Respighi’s interest in the literature of what was the first nation of believers and the first Christian state was owed to his assiduity with Vittoria Aganoor († 1910), an Italian poet of Armenian origin. The anonymous Italian translation used by the composer is the simple prayer of a sinner who, experiencing three changing moods, seeks pardon from God for his sins:
Mattino di luce, sole di giustizia, / Il tuo lume si levi dentro me. / Destati, o Signore, ad assisterci: / Desta me assopito: / Fa ch’io divenga simigliante agli angioli. / Destati, o Signore. / Fatti vita di me che son morto, / Fatti luce per me ottenebrato, / Lenisci il mio dolore! / Io ti prego con la mia voce, / Io ti supplico con le mie mani: / Concedimi il dono della tua Benevolenza. / Dà ai miei occhi l’acqua perché io pianga, / Perché io pianga a grosse lagrime, / E così cancelli i miei peccati. / Gesù in nome dell’amore, / Intenerisci nel tuo amore il mio cuore di pietra. / Versa, o Signore, nella mia anima / La rugiada del tuo sangue, / E la mia anima si rallegrerà.
O morning of light, sun of justice, / Lift up your light within me. / Awaken, O Lord , to help us: / Awaken me (from) drowsiness: / Make me become like the angels. / Awaken, O Lord. / Make me alive who is dead. / Make light for me in darkness, / Soothe my grief! / I pray to you with my voice, / I implore you with my hands: / Grant me the gift of your Benevolence. / Give to my eyes water so that I may weep / So that I may weep large tears, / And thus erase my sins. / Jesus, in the name of love, / Soften in your love my heart of stone. / Pour, O Lord, into my soul / The dew of your blood, / And my soul will rejoice[3]
As for the music, the song is divided into three sections: Andante solenne, Più lento, and Ancora più largo.
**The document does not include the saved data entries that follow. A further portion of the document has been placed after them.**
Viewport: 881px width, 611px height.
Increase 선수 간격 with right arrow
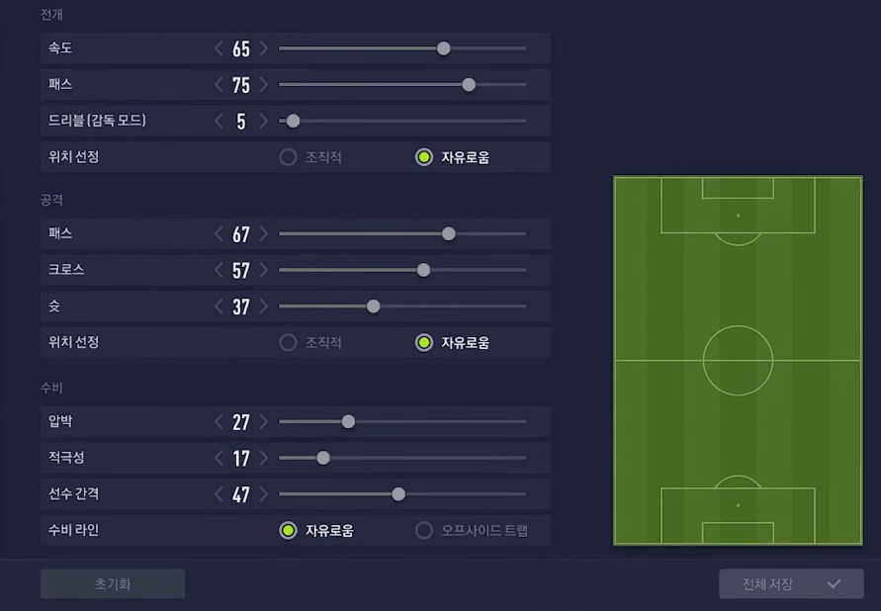pos(264,494)
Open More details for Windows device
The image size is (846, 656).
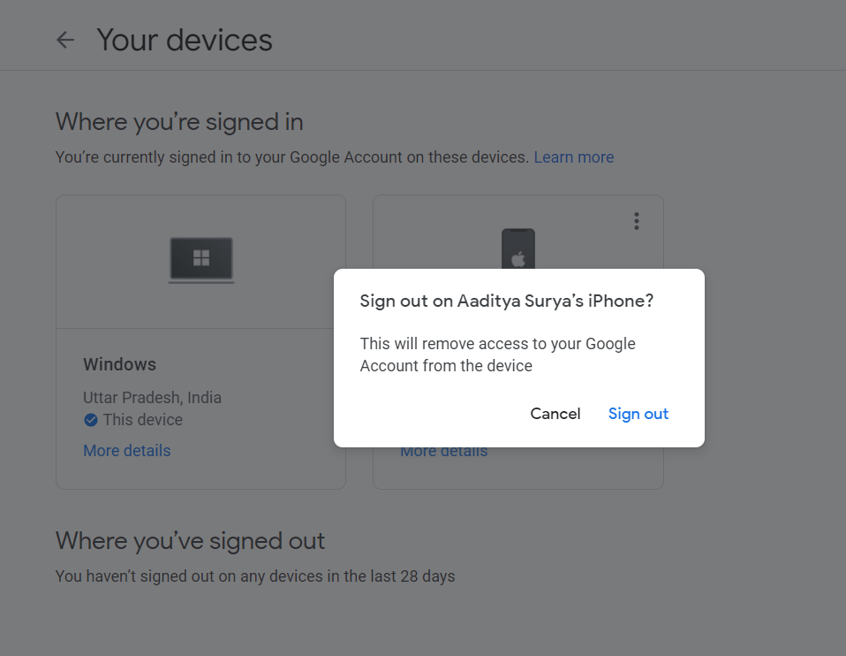point(127,451)
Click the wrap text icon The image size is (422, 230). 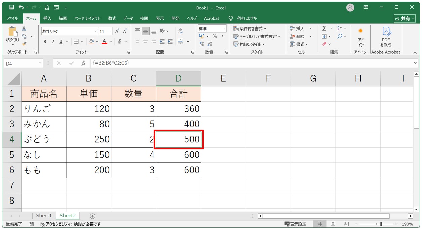coord(180,31)
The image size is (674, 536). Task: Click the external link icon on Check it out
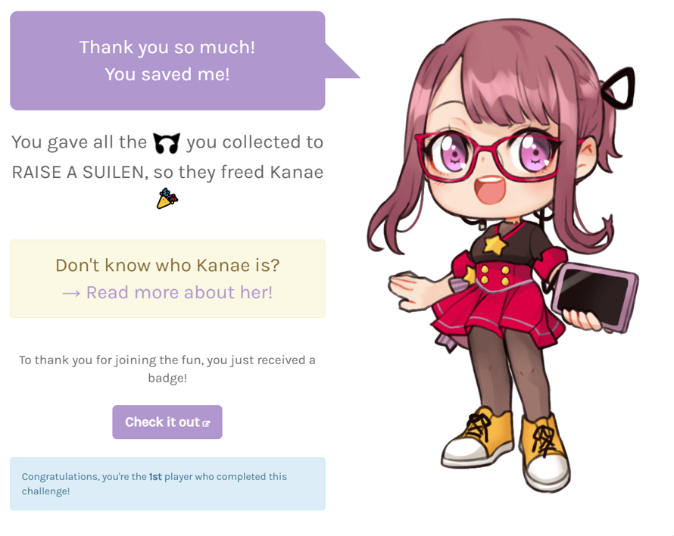point(206,423)
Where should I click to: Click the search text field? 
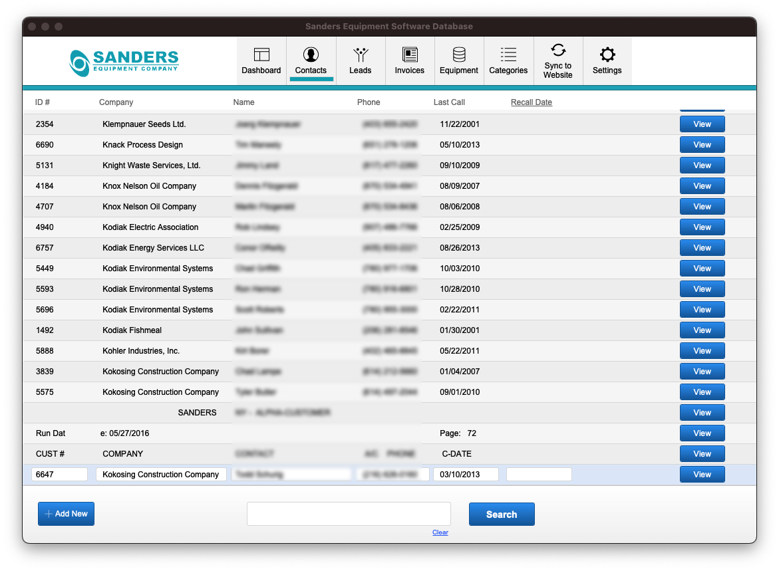tap(349, 514)
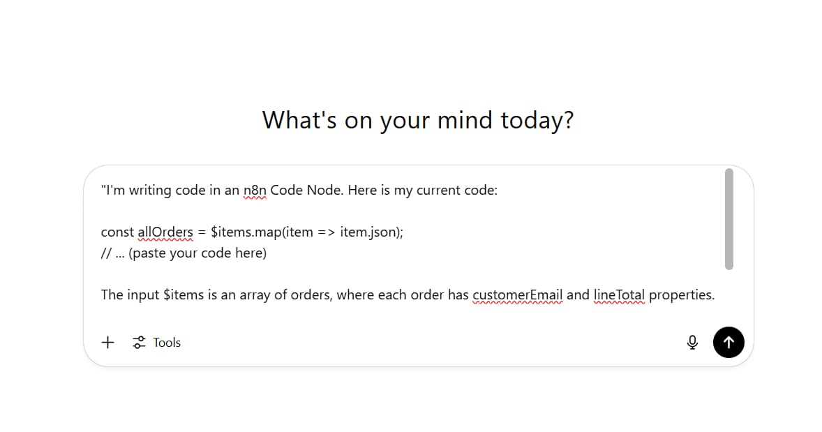Click inside the "paste your code here" comment
Image resolution: width=822 pixels, height=432 pixels.
[x=197, y=253]
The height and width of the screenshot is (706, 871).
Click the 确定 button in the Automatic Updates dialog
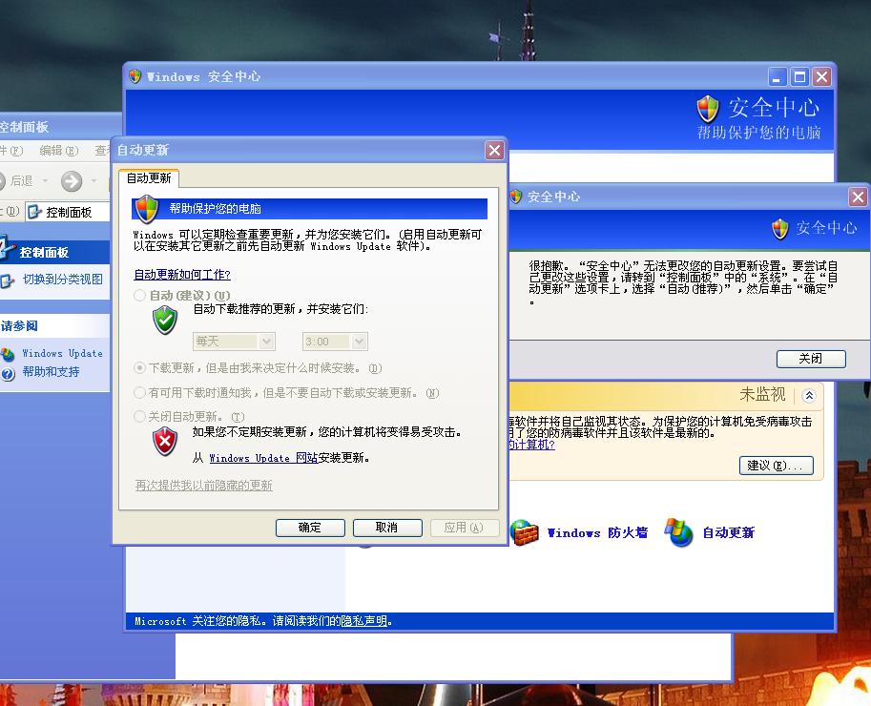coord(310,528)
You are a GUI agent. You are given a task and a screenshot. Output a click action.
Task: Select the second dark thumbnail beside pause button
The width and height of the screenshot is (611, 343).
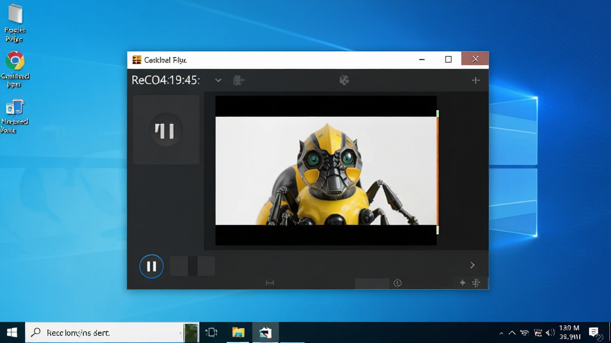206,266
The melody, ariose, is very similar to that of the Gregorian chant (transposed Phrygian mode). The harmony, with its lute-like arpeggios, is based on modern Western scales (the three sections are respectively in B-flat minor, F major, and again B-flat minor), without being influenced by the four most frequent Armenian scales.
The Celestial Fantasy, op. 44, for strings, by Alan Hovhaness († 2000), an American composer of Armenian extraction, is also dedicated to the holy Armenian doctor Nerses the Gracious.
The Hovhaness’ vast musical production amounts to over 400 theatrical and symphonic works, which take their inspiration from religious suggestions, the Armenian folkloric heritage, and Indian and Chinese musical traditions, welcoming Western and Eastern elements in original way.
Completed in 1944, the Celestial Fantasy is based on music Hovhaness composed in 1935. The piece, with a “noble and heroic” accent — as the score suggests at the beginning — opens with a slow and somber motif that repeats three times with increasing intensity. The development of the initial material culminates in a four-part fugue, leading to a moving conclusion.
“How much filth there is in the Church, and even among those who, in the priesthood, ought to belong entirely to [Christ]!”, wrote the then Cardinal Ratzinger in the Way of the Cross for Good Friday 2005, meditating on the ninth station. Respighi’s and Hovhaness’s music invites us to have recourse to the intercession of St. Nerses so that the Christian community may always be led by wise teachers, holy Pastors, and reliable guides. As was the holy doctor born eight and a half centuries ago, who has Christ the Lord say of the bishops:
As I did not devote myself to pleasures but took up the priesthood for the human race, enduring the cross and death, so you too must fight to the death for the sheep of your fold, which I purchased with my blood.[4]
Photo by Robert Levonyan on Unsplash
[1] JOHN PAUL II, On the 1700th anniversary of the “Baptism of Armenia”, February 2, 2001, n. 7.
[2] Cf. P. MAURIZI, Ettore Patrizi, Ada Negri e la musica, Morlacchi, Perugia 2007, p. 41.
[3] Translation in R. C. LAKEWAY & R. C. WHITE, Italian art song, Indiana University Press, Bloomington, 1989, p. 110.
[4] N. SHNORHALI, Encyclical Letter, Jerusalem edition 1871, Chapter IV.